È affondata nel 2008, e da allora è diventata uno dei punti di immersione più affascinanti nel golfo di Pozzuoli. Stiamo parlando della piattaforma off shore Tirrenia «Darwin», una fish factoring che produceva pesce di maricoltura. Un video inedito, registrato da Franco Salvatore Ruggiero, esperto sub dell’associazione Meno Cento, ci conduce, per la prima volta, all’interno del relitto che giace sul fondo del golfo di Pozzuoli.
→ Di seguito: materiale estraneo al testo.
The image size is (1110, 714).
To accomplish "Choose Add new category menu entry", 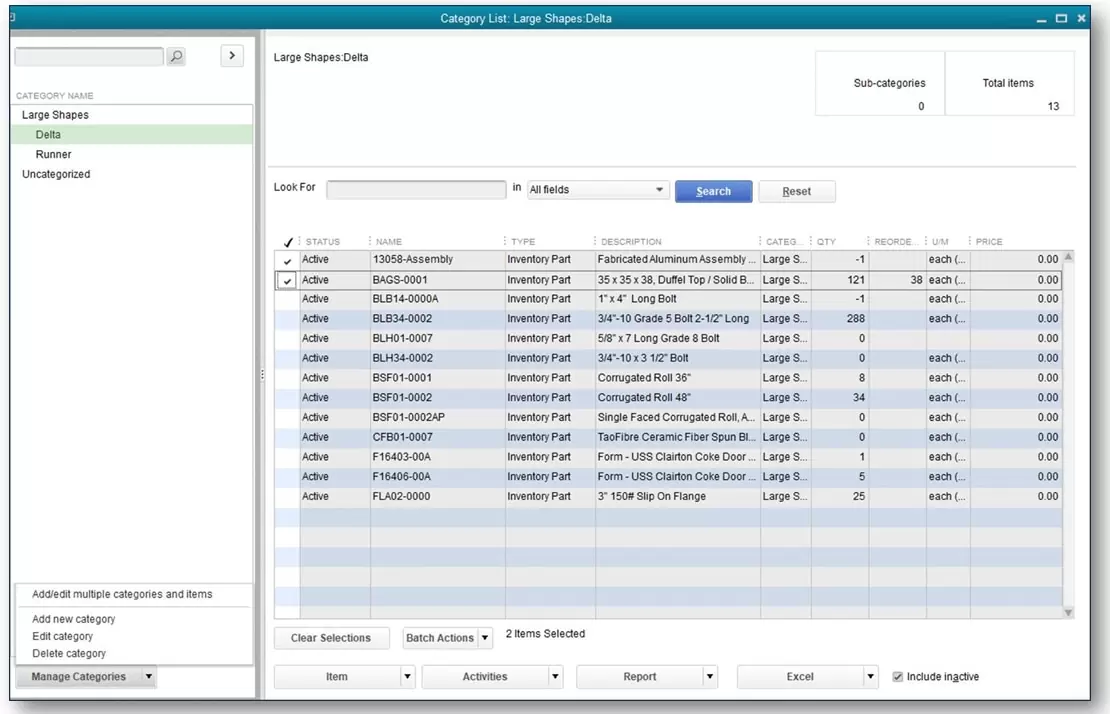I will tap(74, 619).
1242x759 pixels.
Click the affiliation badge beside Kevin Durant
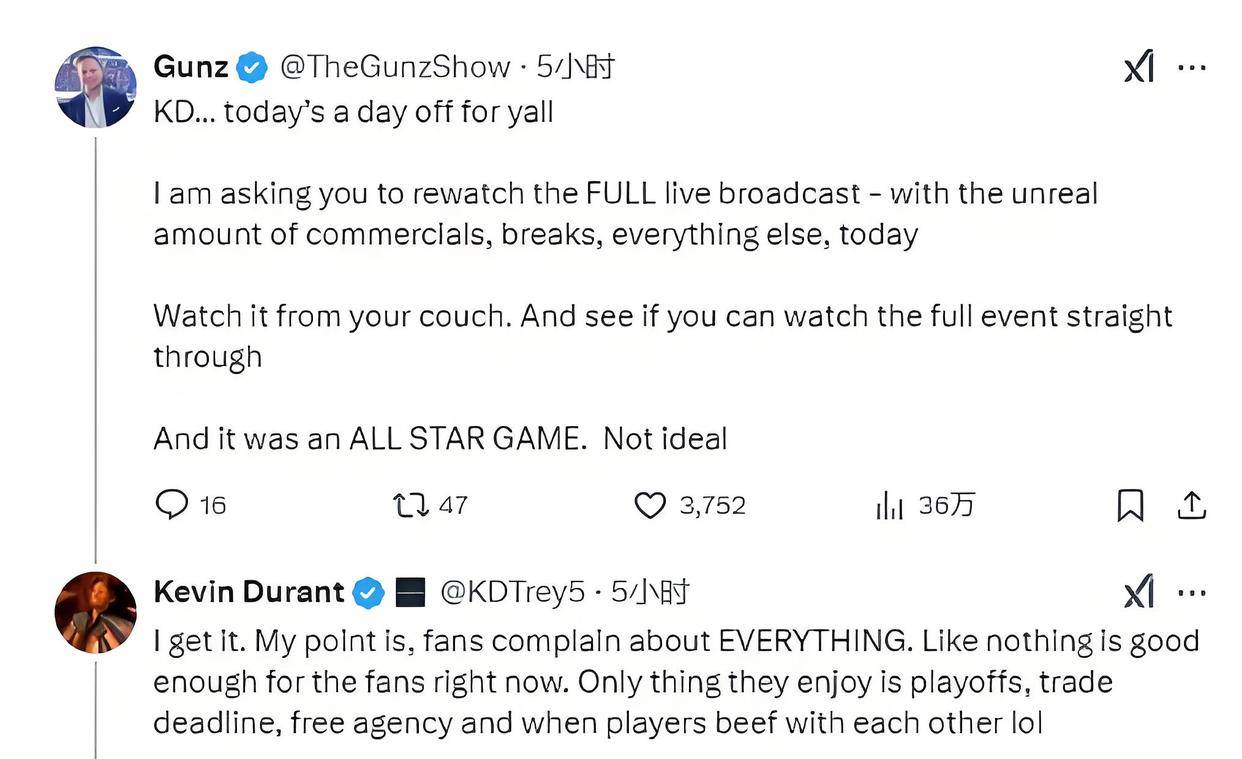pyautogui.click(x=410, y=593)
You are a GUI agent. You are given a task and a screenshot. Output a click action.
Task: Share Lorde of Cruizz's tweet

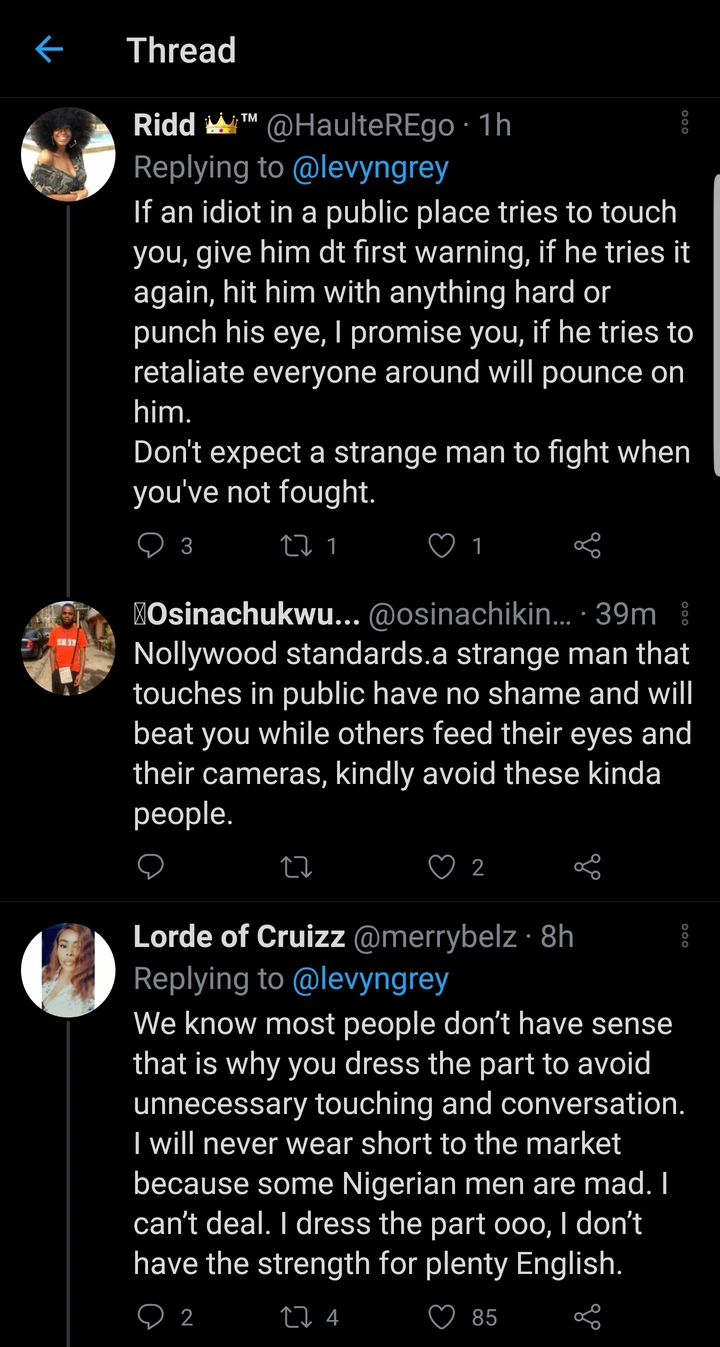click(587, 1317)
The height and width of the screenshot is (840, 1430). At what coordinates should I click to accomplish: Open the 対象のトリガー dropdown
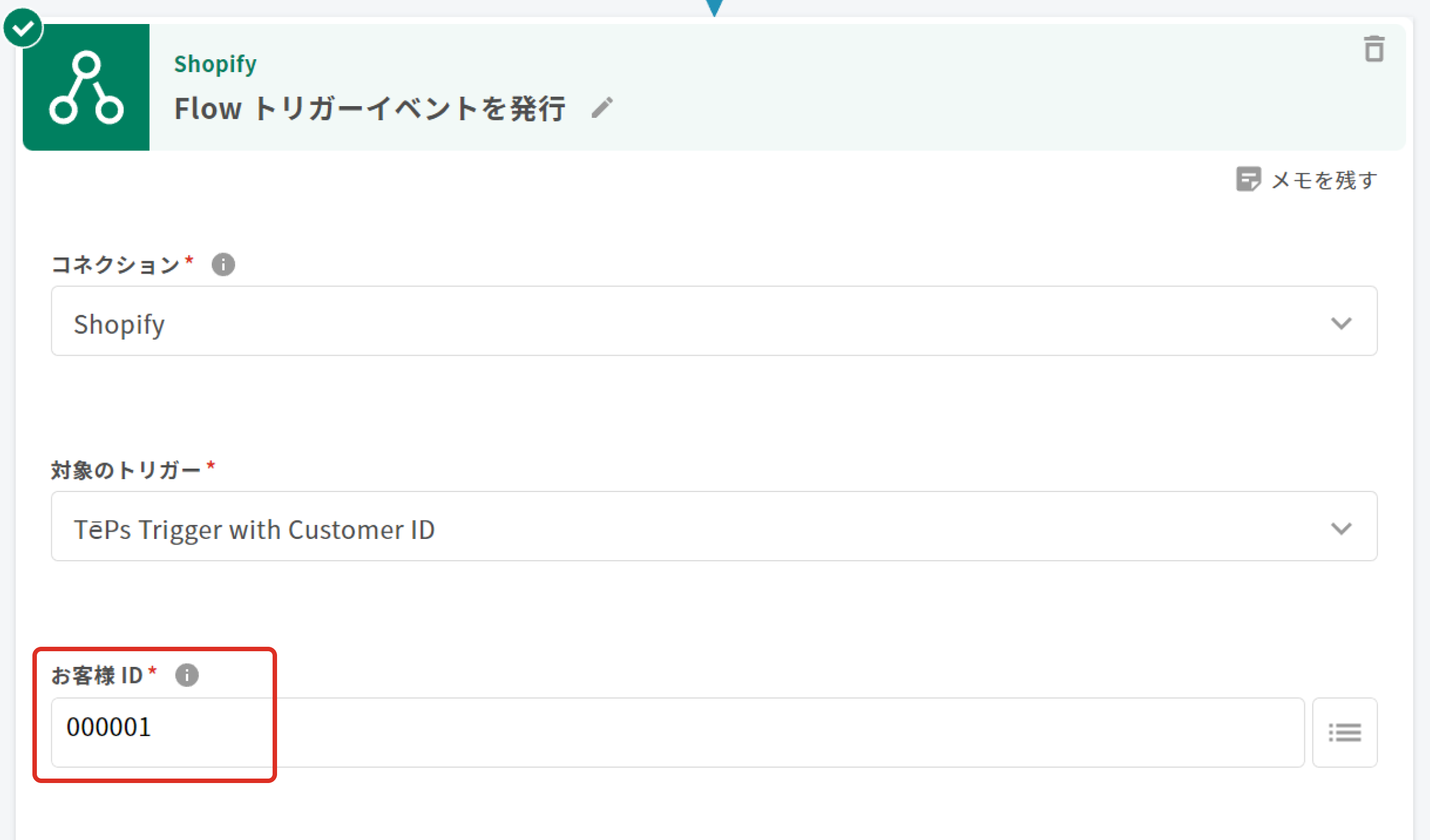681,527
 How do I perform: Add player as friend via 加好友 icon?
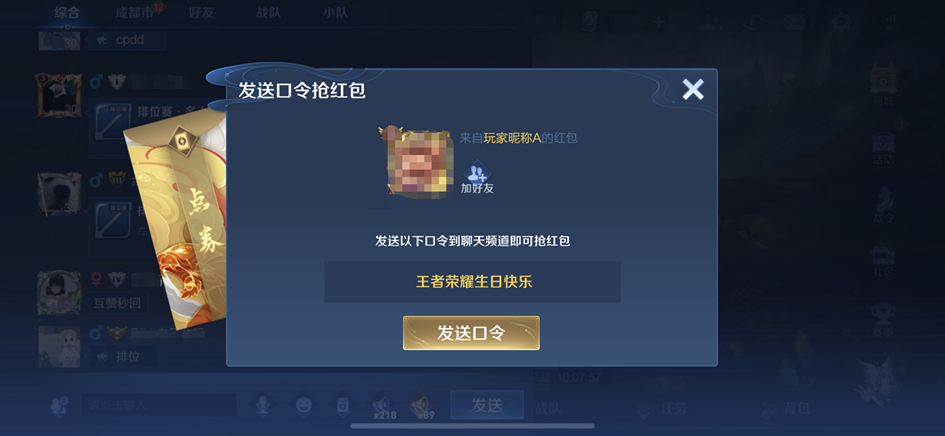coord(477,177)
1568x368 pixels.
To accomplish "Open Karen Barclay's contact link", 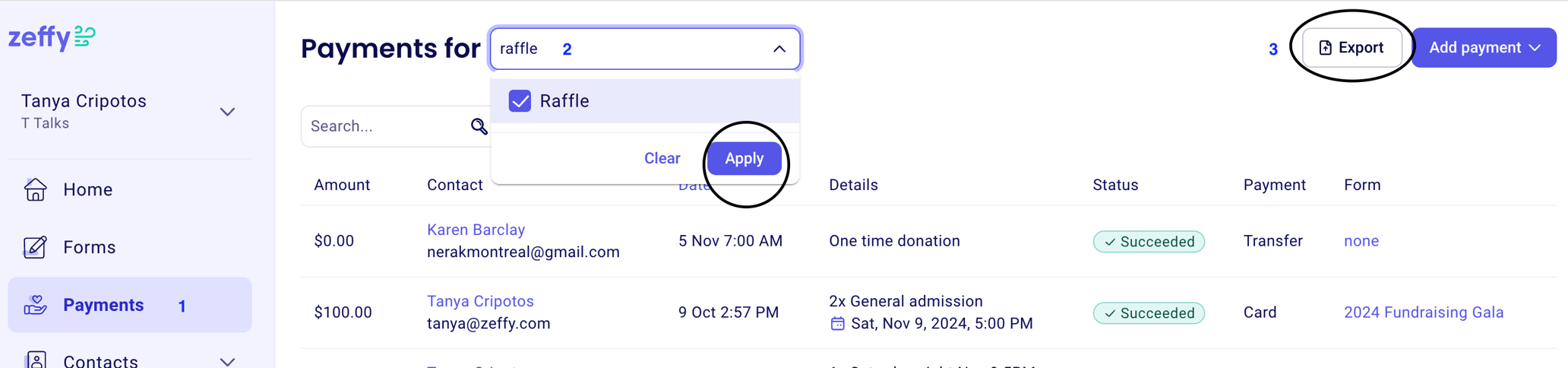I will coord(476,230).
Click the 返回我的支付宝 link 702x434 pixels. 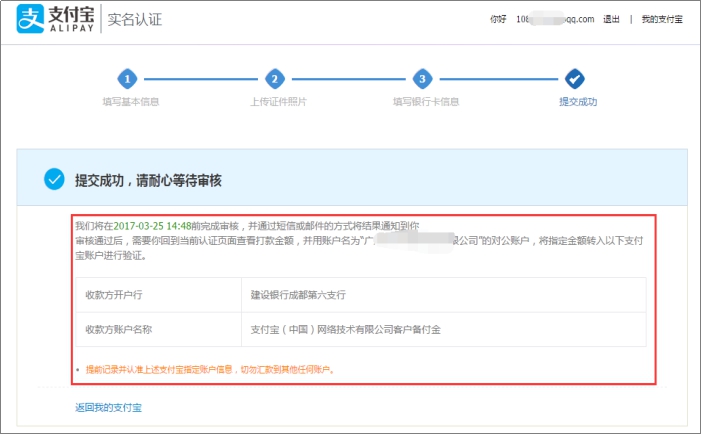[x=108, y=408]
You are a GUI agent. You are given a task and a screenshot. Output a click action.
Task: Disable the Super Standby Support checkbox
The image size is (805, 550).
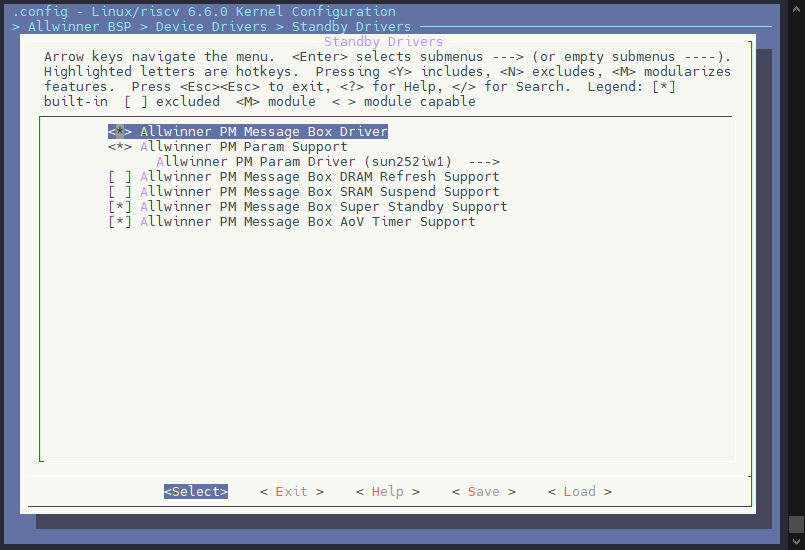tap(120, 207)
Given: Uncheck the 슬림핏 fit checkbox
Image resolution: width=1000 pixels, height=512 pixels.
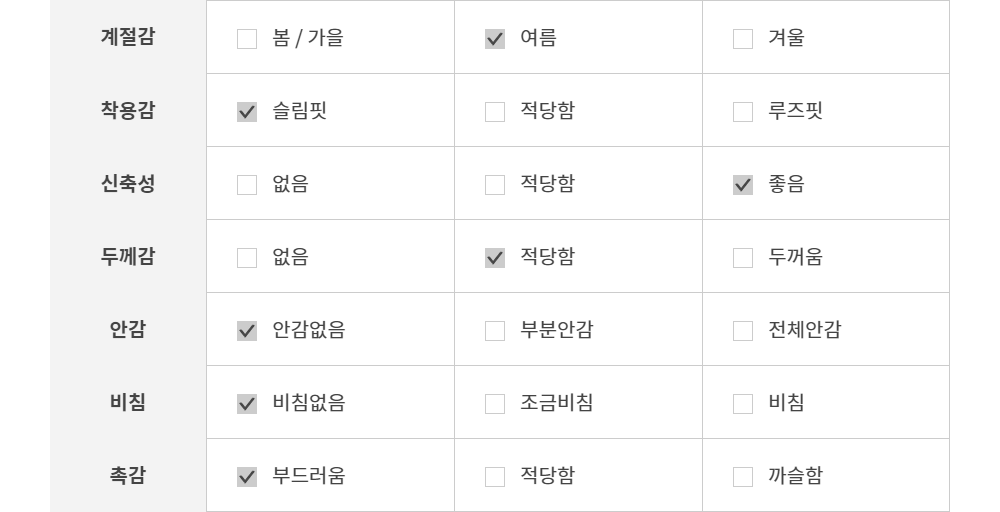Looking at the screenshot, I should (247, 112).
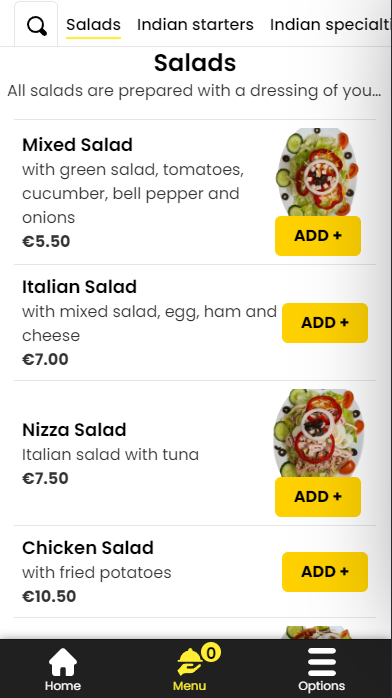Open the Mixed Salad item title

77,145
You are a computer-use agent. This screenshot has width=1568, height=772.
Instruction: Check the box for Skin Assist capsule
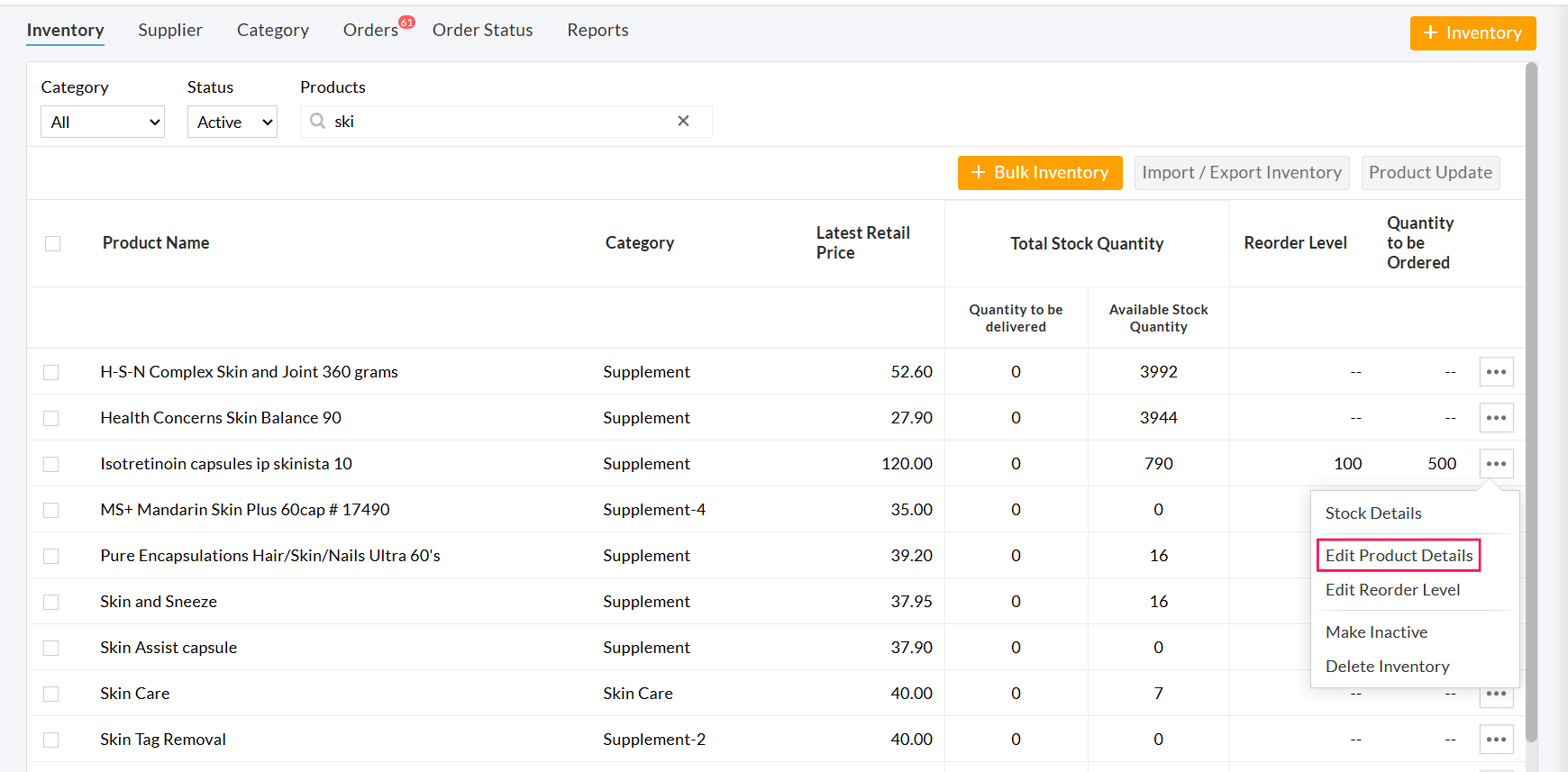point(51,648)
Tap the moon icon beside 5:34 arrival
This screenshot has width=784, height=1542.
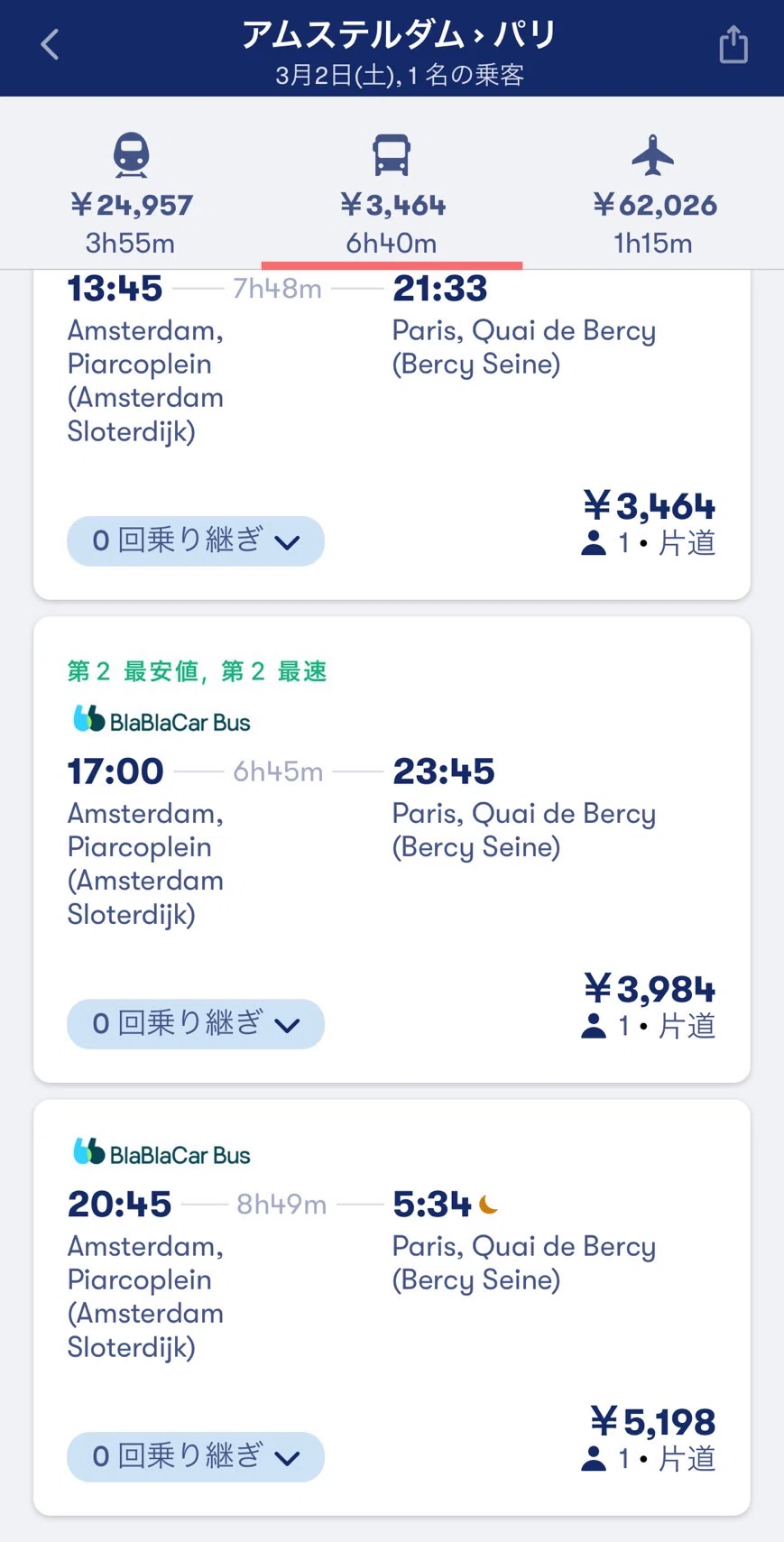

«Intorno alla metà dicembre 2008», spiega Rugiero  «dopo una serie di avarie dell’impianto di sollevamento e galleggiamento, dovute a una forte libecciata, la piattaforma affondò. Alcuni giorni dopo, il dott. Paolo Ardizio, responsabile della piattaforma, mi chiese di accompagnarlo sul relitto che giaceva appoggiato sul fondo. In quei giorni, la piattaforma, che aveva sei vasche dove venivano allevate spigole e orate, conteneva migliaia di pesci che dovevano essere  raccolti per  essere portati sui banchi delle pescherie in tutta Italia. Ma ciò non accadde, e quella sorte di penitenziario, per migliaia e migliaia di pesci, riversò una moltitudine di esemplari  nel golfo di Pozzuoli. In quella circostanza ne approfittarono i pescatori locali che con molta facilità raccolsero tonnellate di spigole e orate che pullulavano un po’ ovunque. 
Quando abbiamo esplorato per la prima volta il relitto, abbiamo ritrovato un  enorme branco di piccole orate, che sebbene libere, ancora sostavano nei pressi della piattaforma. Siamo ritornati ancora qualche anno dopo, quando il relitto ormai spezzato, si era capovolto. Attualmente il relitto della piattaforma giace a una profondità  di circa settantacinque metri, con la torretta adibita agli uffici e al controllo, semi sommersa nel fango.
Dalle immagini che abbiamo registrato  per la prima volta all'interno, si nota una nostra breve penetrazione negli spazi un tempo abitati; si riconosce un generatore elettrico, dei mobili rovesciati, ancora dei carrelli, e un ammasso di reti che scendono verso il fondo».